¹ Department of Pharmacology and The Anesthesia Research Center, School of Medicine, University of Washington, Seattle, Washington

The contractions produced to 5-hydroxytryptamine, d-lysergic acid diethylamide (LSD), mescaline and bufotenine were studied on isolated helically cut sheep umbilical arteries. Phenoxybenzamine antagonized contractions to all four of the above agonists. When the tissues were incubated with 5-hydroxytryptamine (1.7 x 10^-4 M) before and during exposure to phenoxybenzamine, the degree of block of the contractions to 5-hydroxytryptamine produced by phenoxybenzamine was less, i.e., the 5-hydroxytryptamine protected its own receptors against attack by the phenoxybenzamine.
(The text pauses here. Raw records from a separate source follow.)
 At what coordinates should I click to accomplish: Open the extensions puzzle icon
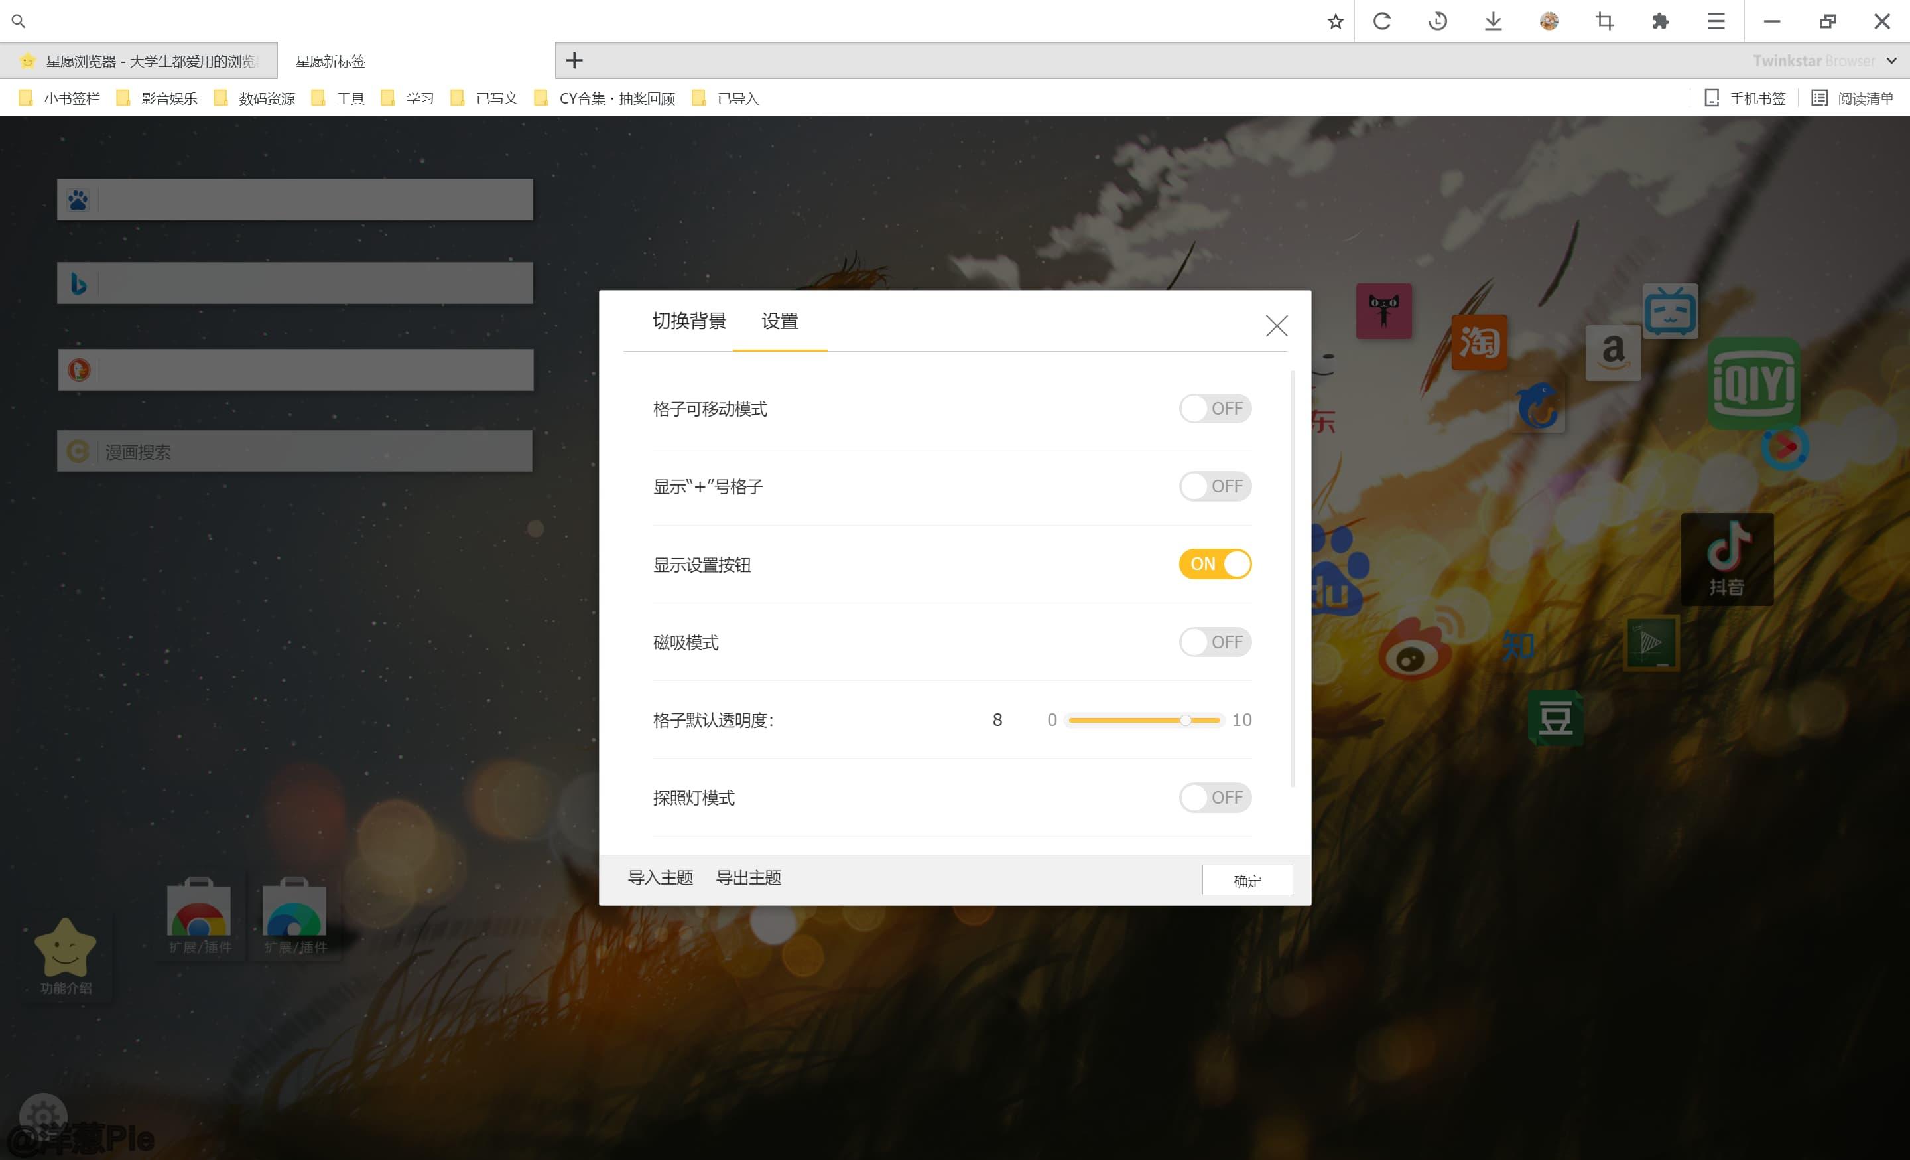point(1660,22)
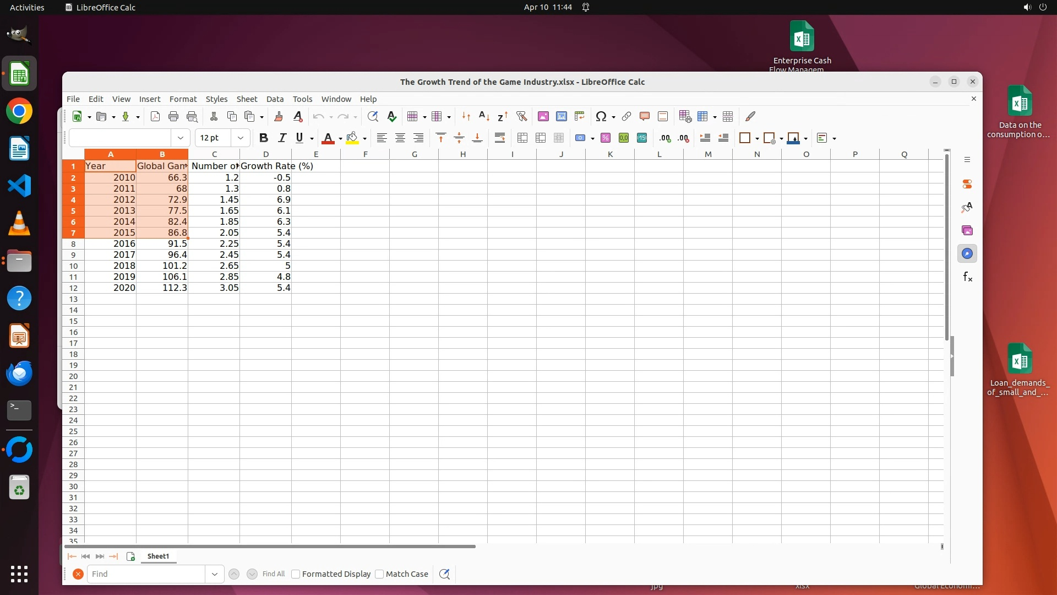This screenshot has height=595, width=1057.
Task: Click the Find All button
Action: [273, 574]
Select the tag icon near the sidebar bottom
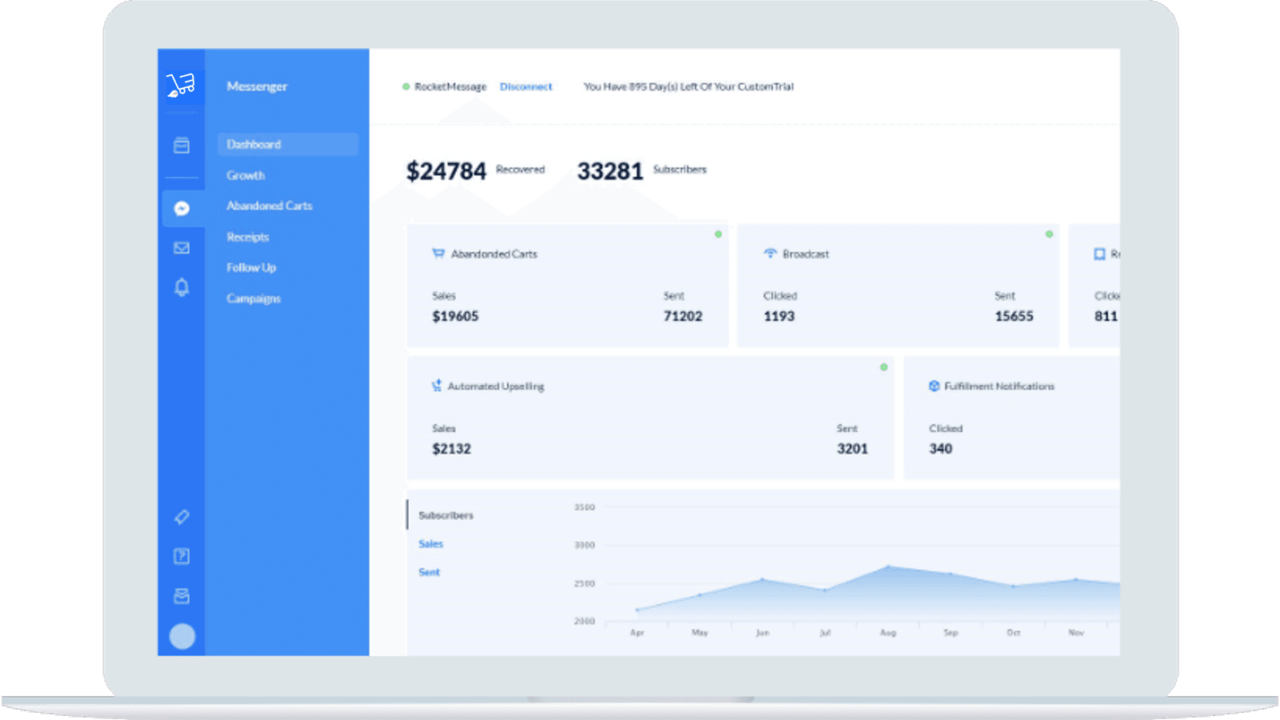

However, neither histamine, acetylcholine, norepinephrine nor angiotensin protected 5-hydroxytryptamine receptors. 5-Hydroxytryptamine did not protect norepinephrine or acetyhchohine receptors. 5-Hydroxytryptamine protected receptors mediating contractions for mescaline, bufotenine and LSD against block by the phenoxybenzamine. Also, mescaline and bufotenine protected 5-hydroxytryptamine receptors. Cross-protection experiments between LSD and 5-hydroxytryptamine could not be studied because of the prolonged time needed for the tissue to return to base line, even with repeated washes, when exposed to LSD. Mescaline protected receptors mediating contractions for LSD. The present study is in agreement with our previous experiments (Dyer, D.C. and Gant, D.W.: J. Pharmacol. Exp. Ther. 184: 366-375, 1973) in which LSD, mescaline and bufotenine were found to contract umbilical vasculature via 5-hydroxytryptamine receptors.